= Marijeta Mojašević =

Montenegrin social worker and activist

Marijeta Mojasevic is a Montenegrin youth advisor and disability rights activist, named one of the 100 BBC most influential women in the world for her work in youth activism and disability empowerment.

== Early life and education ==
Mojasevic was born in Berane in 1988. She suffered a stroke in the summer of 2003 when she was in high school, followed by another half a year later. As a result, she suffered a partial loss of the right side, and diplopia double vision.

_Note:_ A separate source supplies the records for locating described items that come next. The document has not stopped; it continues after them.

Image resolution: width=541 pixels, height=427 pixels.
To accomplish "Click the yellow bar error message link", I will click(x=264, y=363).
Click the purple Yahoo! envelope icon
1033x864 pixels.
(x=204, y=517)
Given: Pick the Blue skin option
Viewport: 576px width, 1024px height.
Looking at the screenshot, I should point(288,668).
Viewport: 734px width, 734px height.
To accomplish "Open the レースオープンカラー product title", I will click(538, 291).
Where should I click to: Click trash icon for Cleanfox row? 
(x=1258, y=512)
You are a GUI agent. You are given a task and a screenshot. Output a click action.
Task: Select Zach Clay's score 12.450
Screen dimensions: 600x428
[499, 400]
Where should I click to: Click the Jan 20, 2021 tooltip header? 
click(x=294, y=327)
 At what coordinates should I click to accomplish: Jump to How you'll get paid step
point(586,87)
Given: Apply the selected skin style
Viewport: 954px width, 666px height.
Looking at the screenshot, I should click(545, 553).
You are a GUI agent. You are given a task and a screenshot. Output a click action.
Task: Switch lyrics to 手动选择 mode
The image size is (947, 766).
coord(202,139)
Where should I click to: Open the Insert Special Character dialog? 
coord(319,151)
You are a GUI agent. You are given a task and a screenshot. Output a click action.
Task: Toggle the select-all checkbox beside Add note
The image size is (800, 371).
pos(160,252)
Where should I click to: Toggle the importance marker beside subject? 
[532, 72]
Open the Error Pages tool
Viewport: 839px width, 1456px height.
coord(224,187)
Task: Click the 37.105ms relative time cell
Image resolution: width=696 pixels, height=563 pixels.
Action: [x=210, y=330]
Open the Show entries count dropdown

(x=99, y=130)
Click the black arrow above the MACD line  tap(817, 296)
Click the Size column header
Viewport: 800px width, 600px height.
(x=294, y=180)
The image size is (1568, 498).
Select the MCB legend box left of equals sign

She studied at University of Montenegro in the Faculty of Political Science/Department Social Policy and Social Work to become a social worker. She gained her BSc in 2011 and since 2020 has been studying at the same university for her MSc.

== Career ==
During her career, Mojasevic was a Youth Advisor at local Youth Office in Montenegro since 2015, and since 2016 she frequently facilitated workshops with elementary, high school and student population on the topic “Life with disability”, as a stroke survivor.

In 2019, she started her mandate at the Advisory Council on Youth Council of Europe as a Rapporteur on Mainstreaming Disability Issues. Her role is to inform the Joint Council on Youth of key developments relating to the human rights of young people with disabilities and to take the lead on actions to mainstream disability within the Council of Europe Youth Department's programme of activities.

She is an ambassador for OneNeurology, an initiative which aims to make neurological conditions a global public health priority and to bring together and empower groups focused on neurology to work together for better advocacy, action, and accountability.

Mojasevic was named one of the most influential women in the top 100 BBC women in the world due to her innovative and inspiring methods of working with young people. She uses her voice to challenge attitudes and behavior towards people with neurological disorders.